- **Information shown**

[Start of Attachment]

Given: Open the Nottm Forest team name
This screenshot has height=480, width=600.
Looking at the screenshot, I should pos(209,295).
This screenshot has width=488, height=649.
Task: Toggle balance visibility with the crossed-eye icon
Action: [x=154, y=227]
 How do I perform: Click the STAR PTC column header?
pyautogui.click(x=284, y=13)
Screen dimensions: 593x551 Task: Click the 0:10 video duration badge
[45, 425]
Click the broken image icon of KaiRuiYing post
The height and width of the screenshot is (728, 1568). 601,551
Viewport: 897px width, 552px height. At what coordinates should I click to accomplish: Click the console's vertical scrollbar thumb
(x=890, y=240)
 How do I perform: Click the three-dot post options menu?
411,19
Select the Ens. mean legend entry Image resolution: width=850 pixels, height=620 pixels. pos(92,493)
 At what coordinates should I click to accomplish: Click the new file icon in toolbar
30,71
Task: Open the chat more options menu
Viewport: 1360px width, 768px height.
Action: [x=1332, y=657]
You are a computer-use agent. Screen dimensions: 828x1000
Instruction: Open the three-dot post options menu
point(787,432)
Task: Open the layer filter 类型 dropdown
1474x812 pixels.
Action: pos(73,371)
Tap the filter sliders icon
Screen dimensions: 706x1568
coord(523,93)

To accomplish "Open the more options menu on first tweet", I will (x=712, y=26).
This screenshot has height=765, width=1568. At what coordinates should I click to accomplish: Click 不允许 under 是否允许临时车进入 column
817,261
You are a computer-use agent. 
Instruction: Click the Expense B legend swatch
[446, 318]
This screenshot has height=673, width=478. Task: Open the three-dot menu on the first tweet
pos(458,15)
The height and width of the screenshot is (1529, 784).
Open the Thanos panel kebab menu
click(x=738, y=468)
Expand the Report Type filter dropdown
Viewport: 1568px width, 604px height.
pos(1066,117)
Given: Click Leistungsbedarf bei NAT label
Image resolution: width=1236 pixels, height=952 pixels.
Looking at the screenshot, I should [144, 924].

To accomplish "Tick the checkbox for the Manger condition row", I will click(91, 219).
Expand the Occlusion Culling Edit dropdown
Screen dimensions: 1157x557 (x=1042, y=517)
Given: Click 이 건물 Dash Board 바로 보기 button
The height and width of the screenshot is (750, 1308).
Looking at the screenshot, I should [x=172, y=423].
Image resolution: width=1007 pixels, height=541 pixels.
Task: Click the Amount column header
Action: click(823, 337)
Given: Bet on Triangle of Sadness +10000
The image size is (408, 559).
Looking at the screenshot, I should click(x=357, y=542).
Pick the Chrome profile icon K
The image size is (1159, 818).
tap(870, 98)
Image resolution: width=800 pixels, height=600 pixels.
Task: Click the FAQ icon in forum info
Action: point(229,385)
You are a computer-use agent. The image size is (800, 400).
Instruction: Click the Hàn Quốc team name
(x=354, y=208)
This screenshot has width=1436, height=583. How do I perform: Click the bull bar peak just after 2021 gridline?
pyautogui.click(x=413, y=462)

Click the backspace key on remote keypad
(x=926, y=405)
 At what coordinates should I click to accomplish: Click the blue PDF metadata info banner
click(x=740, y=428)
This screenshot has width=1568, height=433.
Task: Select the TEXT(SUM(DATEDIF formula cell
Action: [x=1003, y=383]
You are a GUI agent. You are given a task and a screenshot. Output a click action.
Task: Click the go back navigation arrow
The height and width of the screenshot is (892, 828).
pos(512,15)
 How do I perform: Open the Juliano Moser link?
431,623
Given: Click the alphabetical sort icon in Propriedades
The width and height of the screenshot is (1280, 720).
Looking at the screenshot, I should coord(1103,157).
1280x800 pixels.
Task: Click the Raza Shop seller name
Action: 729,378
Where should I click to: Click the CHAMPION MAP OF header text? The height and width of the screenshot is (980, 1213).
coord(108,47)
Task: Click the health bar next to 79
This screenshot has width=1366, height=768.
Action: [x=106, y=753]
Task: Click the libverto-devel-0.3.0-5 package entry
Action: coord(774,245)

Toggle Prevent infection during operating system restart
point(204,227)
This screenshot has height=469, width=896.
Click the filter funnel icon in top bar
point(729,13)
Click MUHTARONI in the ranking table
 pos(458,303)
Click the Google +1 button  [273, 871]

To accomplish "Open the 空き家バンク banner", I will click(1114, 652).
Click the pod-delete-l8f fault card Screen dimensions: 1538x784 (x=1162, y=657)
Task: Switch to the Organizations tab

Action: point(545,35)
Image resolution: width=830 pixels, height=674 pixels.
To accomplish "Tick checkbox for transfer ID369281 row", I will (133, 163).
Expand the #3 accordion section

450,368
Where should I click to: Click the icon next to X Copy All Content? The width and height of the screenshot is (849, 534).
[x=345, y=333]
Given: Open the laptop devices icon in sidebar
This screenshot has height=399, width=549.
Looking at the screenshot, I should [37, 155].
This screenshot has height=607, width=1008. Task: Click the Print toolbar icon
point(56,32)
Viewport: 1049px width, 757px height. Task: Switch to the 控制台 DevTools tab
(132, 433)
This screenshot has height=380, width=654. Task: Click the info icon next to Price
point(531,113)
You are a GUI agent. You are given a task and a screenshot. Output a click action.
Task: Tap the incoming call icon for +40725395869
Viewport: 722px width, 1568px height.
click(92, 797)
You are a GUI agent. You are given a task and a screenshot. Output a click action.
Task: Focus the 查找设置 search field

[End of Attachment]

- **Exercise objective**
Search the entries for the word "button", then list each line that holds it.

- **Answer to the problem**
Given: Click 이 건물 Dash Board 바로 보기 button
Click the Google +1 button  [273, 871]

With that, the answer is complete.